One way companies can detect fraud is through identifying the mobile device. This is called device fingerprinting. The idea behind this is collecting as much data as possible from the device to inform a decision.
This is the most common method of detecting fraud on computers. It uses a set of system configurations to identify a device. Identifying a computer is as simple as determining a unique IP address linked to a location. In theory, mobile devices can operate the same way.
Unfortunately, mobile devices have a lot of limitations in terms of what kind of data they collect and IP address identification doesn’t always work on these devices. For example, mobile devices don’t have Flash cookies. The lack of data can make them hard to identify. IP addresses are also hard to nail down on mobile devices because it is common for users to move between networks.
On mobile devices, device fingerprinting can be ineffective and lead to high amounts of false positives, meaning a regular, “safe” user is flagged as a fraudster. So fraud detection involves a huge risk, as declined customers often don’t return. This translates into lost business.

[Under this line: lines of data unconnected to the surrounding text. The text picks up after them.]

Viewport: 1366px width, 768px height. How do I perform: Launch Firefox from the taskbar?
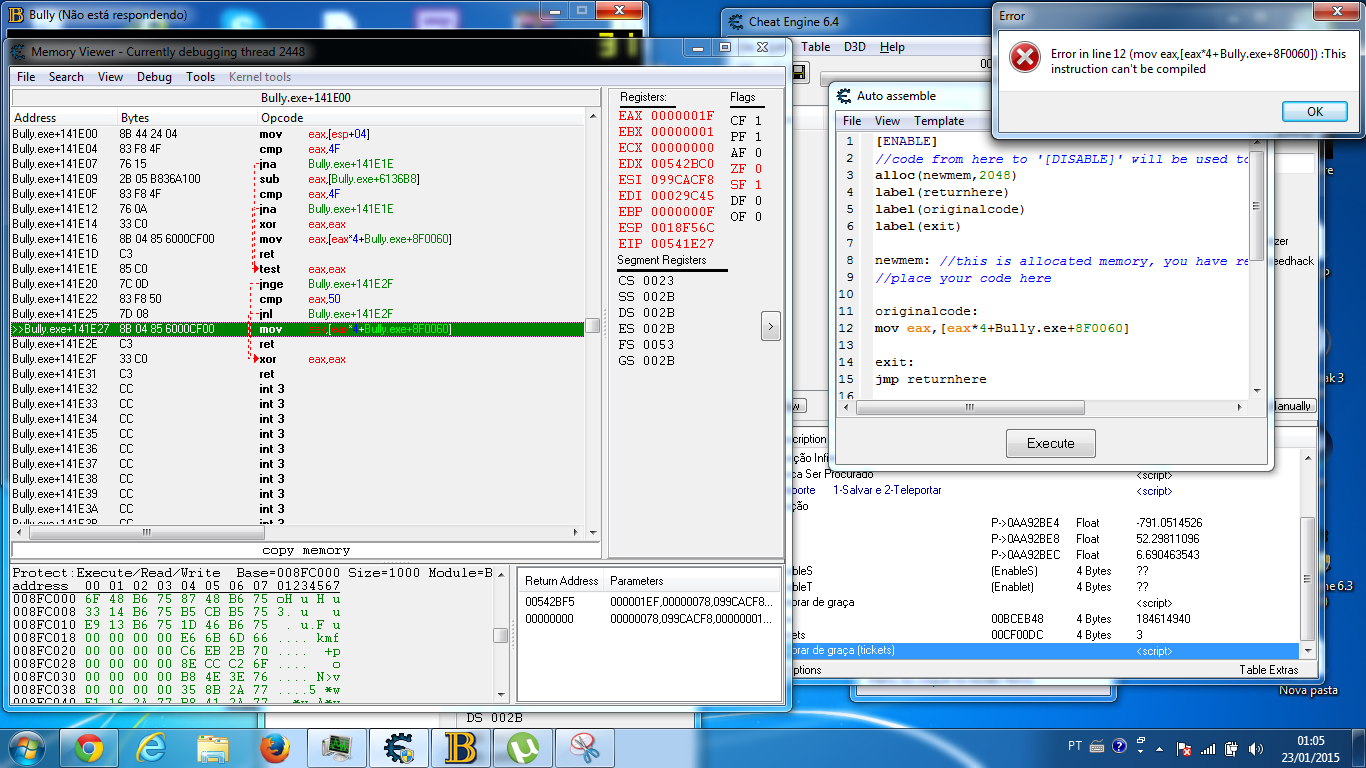[274, 748]
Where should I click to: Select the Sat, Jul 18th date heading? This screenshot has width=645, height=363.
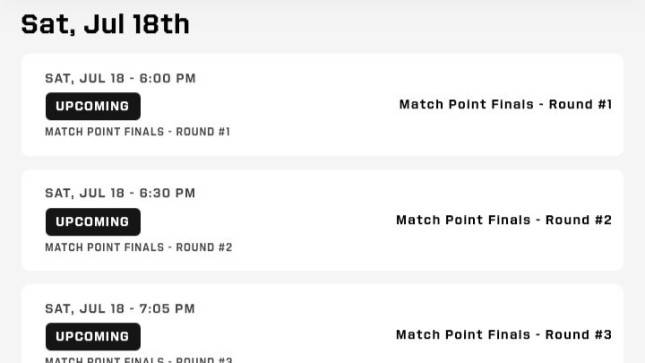pyautogui.click(x=105, y=24)
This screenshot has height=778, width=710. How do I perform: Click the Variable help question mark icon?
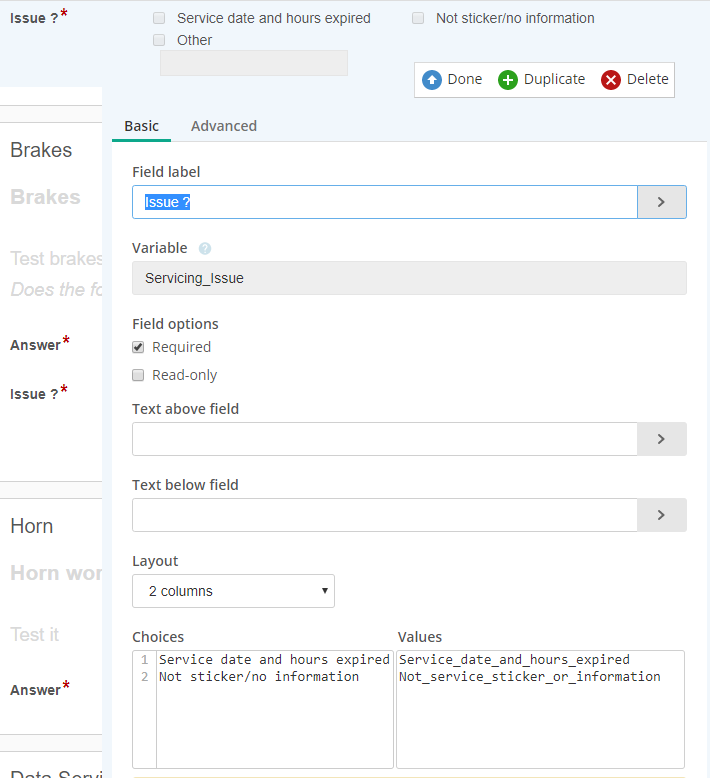point(205,249)
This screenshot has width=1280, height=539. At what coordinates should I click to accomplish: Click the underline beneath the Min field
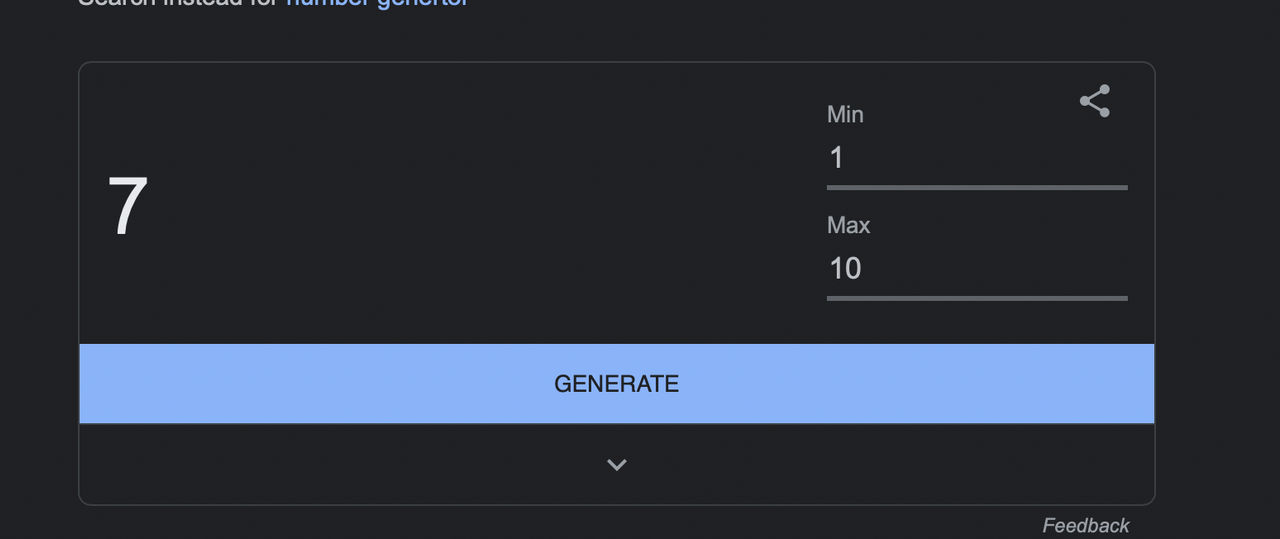977,187
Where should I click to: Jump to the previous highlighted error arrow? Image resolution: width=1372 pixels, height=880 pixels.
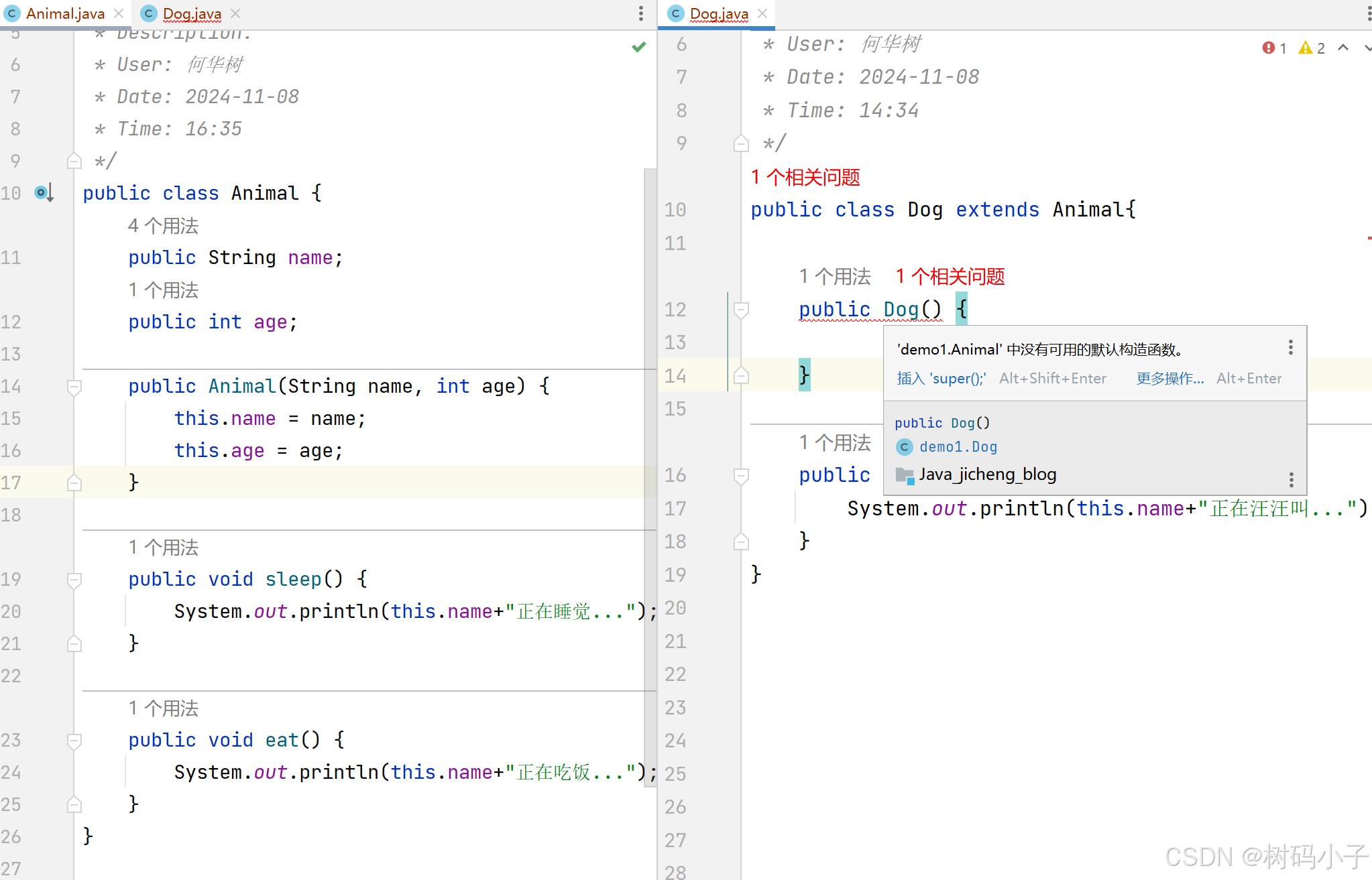1343,48
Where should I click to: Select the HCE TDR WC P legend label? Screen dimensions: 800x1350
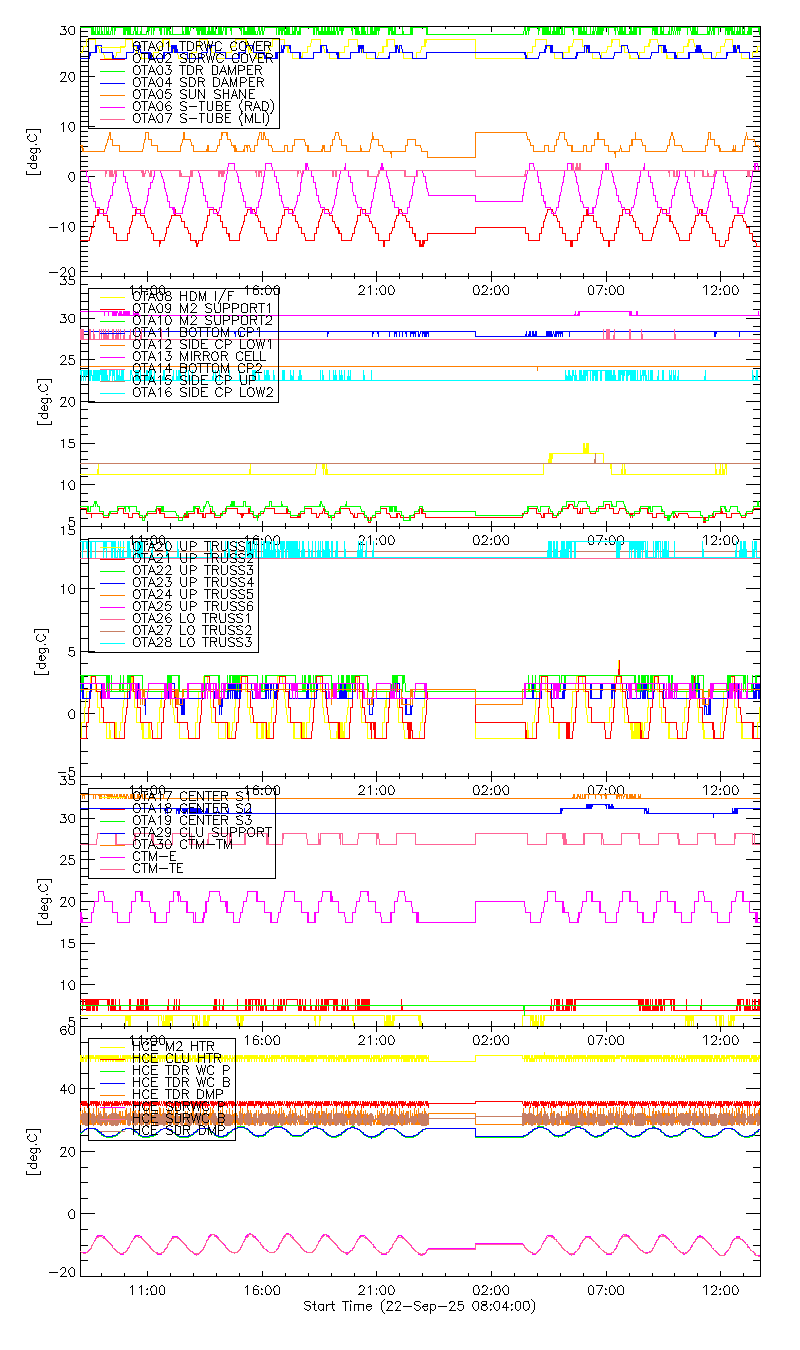click(x=182, y=1070)
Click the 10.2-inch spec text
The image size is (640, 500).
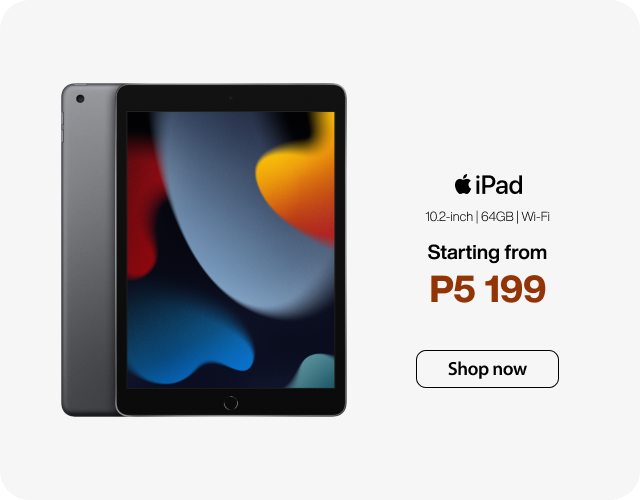449,216
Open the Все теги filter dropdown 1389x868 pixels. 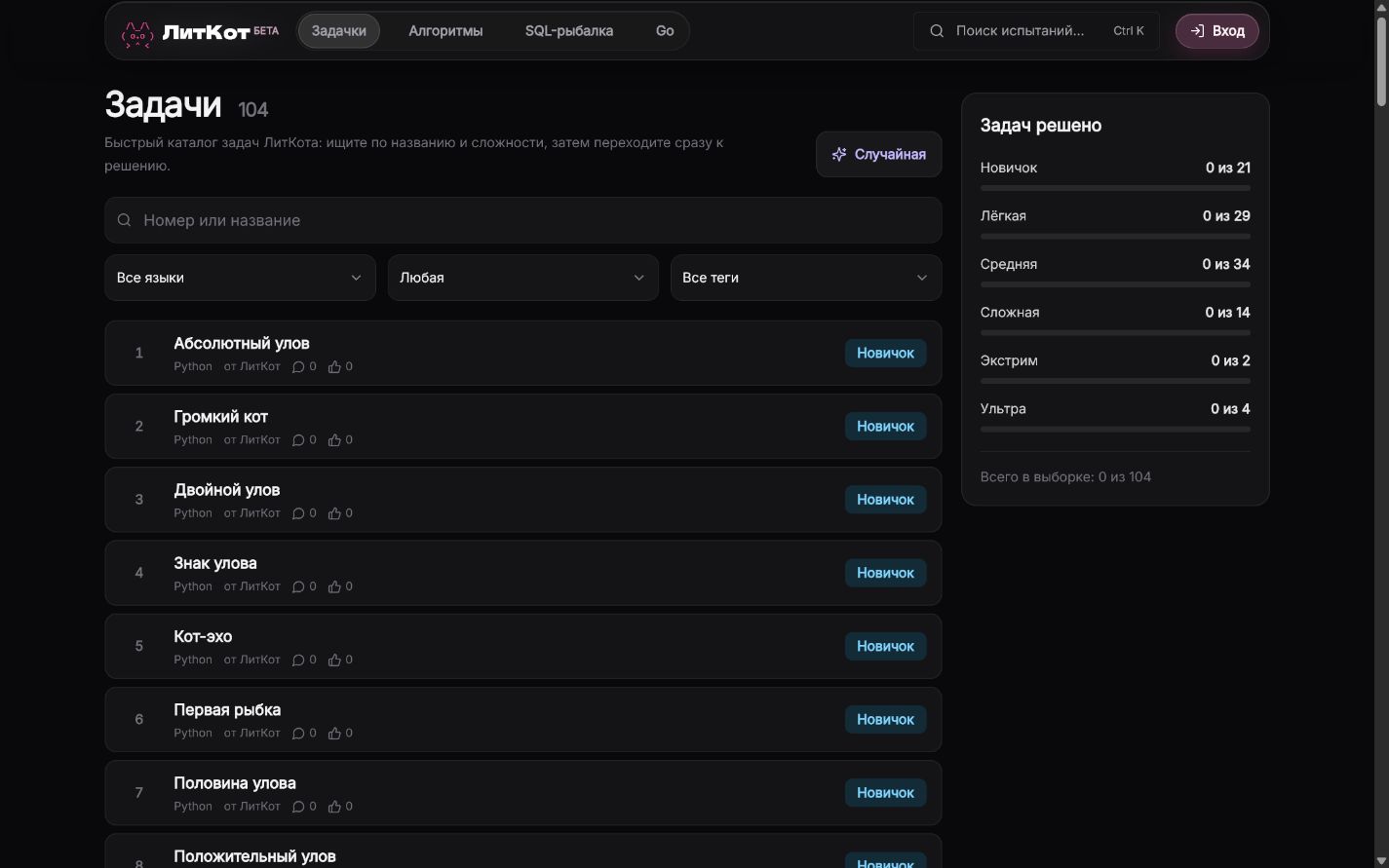pos(806,278)
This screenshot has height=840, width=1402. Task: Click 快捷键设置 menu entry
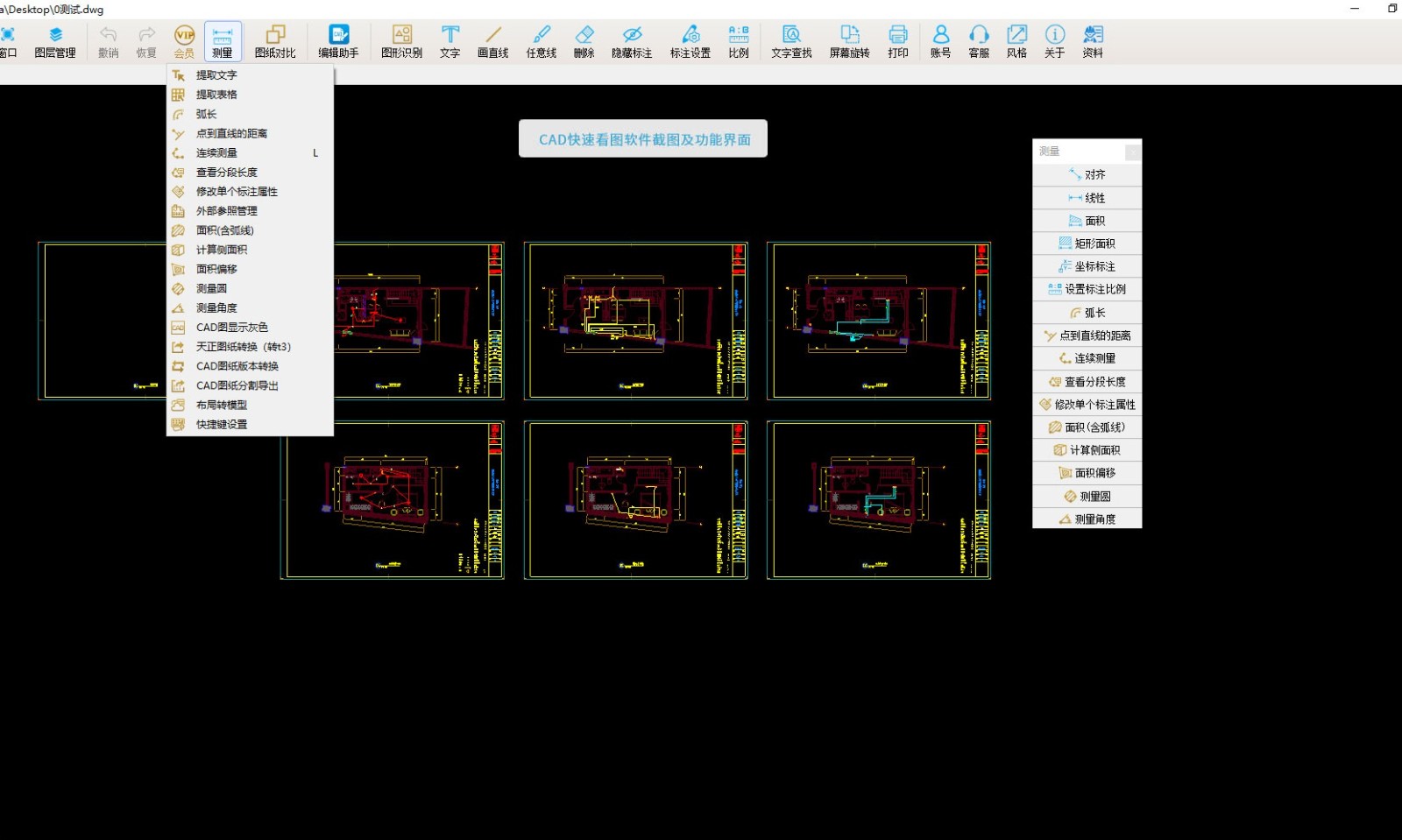(x=222, y=425)
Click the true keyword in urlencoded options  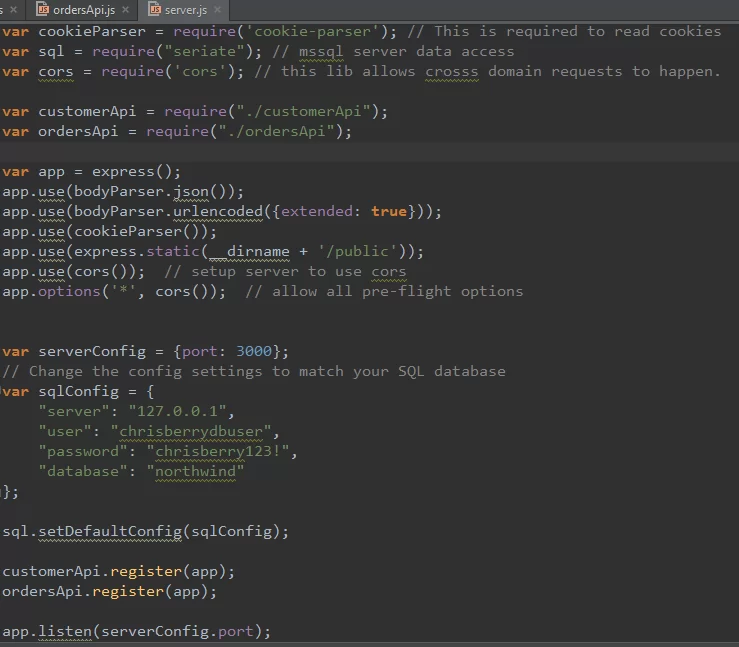point(389,211)
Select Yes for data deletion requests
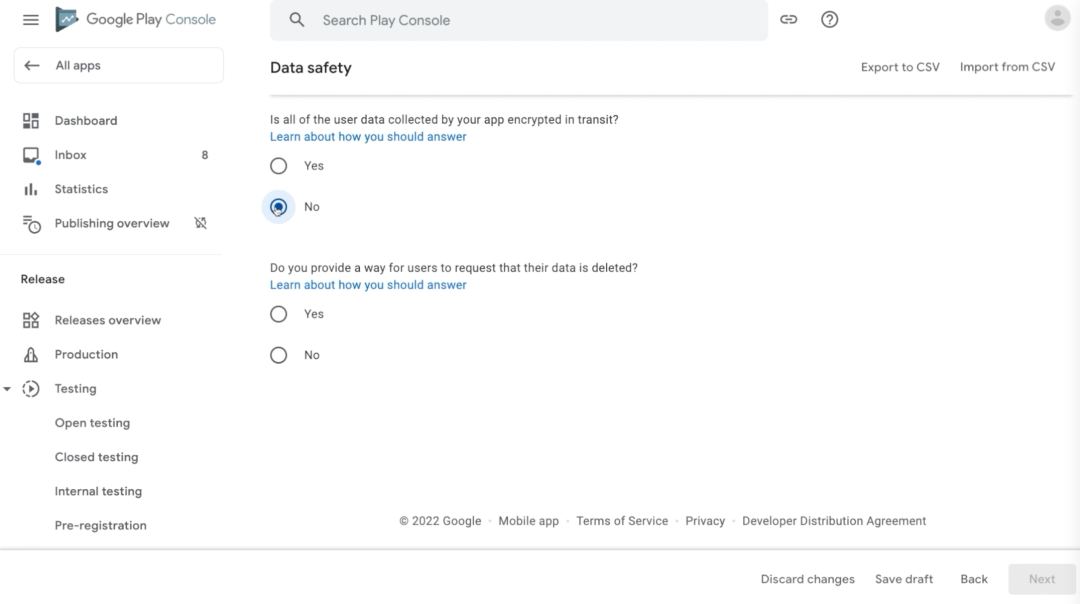This screenshot has width=1080, height=604. (x=279, y=314)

Companies are also taking steps to make identification more difficult among growing concerns from users about how their information is used. Specifically, the Apple operating system makes identifying devices difficult in an effort to protect its customers’ privacy. They banned apps that use Unique Device ID (UDID) to keep track of customers.
With few ways to identify devices, each one looks exactly the same to companies, making detecting fraud difficult.
This method uses the location of a device to detect fraud. Geolocation can be done two ways, either through the device itself by GPS location or through APIs provided by mobile network operators.
Many smartphone users opt into GPS location on their own. There are specific apps devoted to this. For example, with Foursquare, users can share their location with their friends. Even social networking sites like Facebook and Twitter now allow users to display their location.
This location data can be critical to detecting fraud. For example, if an IP address shows the device is located in Europe, but the GPS says the device is in the United States, chances are something fishy is going on.
The problem with geolocation is either the user has to agree to use a GPS, or the mobile network has to provide an API. With growing concern about privacy, people are becoming more wary of allowing their location to be known.
This method also has the potential to result in a high rate of false positives. This is the risk involved with many detection methods, as whether a user is “bad” or “good” is reduced to a single data point—location.
Fraud Detection and User Friction
Mobile security involves a delicate balance. Businesses need new methods of detecting fraud while providing low friction. This is incredibly important, as almost half of mobile customers quit the checkout process because it took too long, according to Jumio.
The struggle involves coming up with highly secure methods that don’t complicate the checkout process. Also, they need to have low levels of false positives, which frustrate declined users. Throw privacy concerns into the equation and mobile fraud detection can feel like a hopeless battle.
The fraud detection methods of today are not enough. New ways to detect mobile fraud must be developed. Companies must support mobile security by investing in several methods of fraud detection that work together from different angles. Also, a fraud detection plan must constantly be accessed to integrate new changes.
Developing a fraud detection plan involves strategic change. Over 50% of retailers feel they aren’t prepared to deal with fraud increases associated with new payment methods and devices. This creates a hole fraudsters can weasel their way into.
With fraudsters getting increasingly cunning, mobile fraud detection is a race to come up with better methods before the fraudsters win.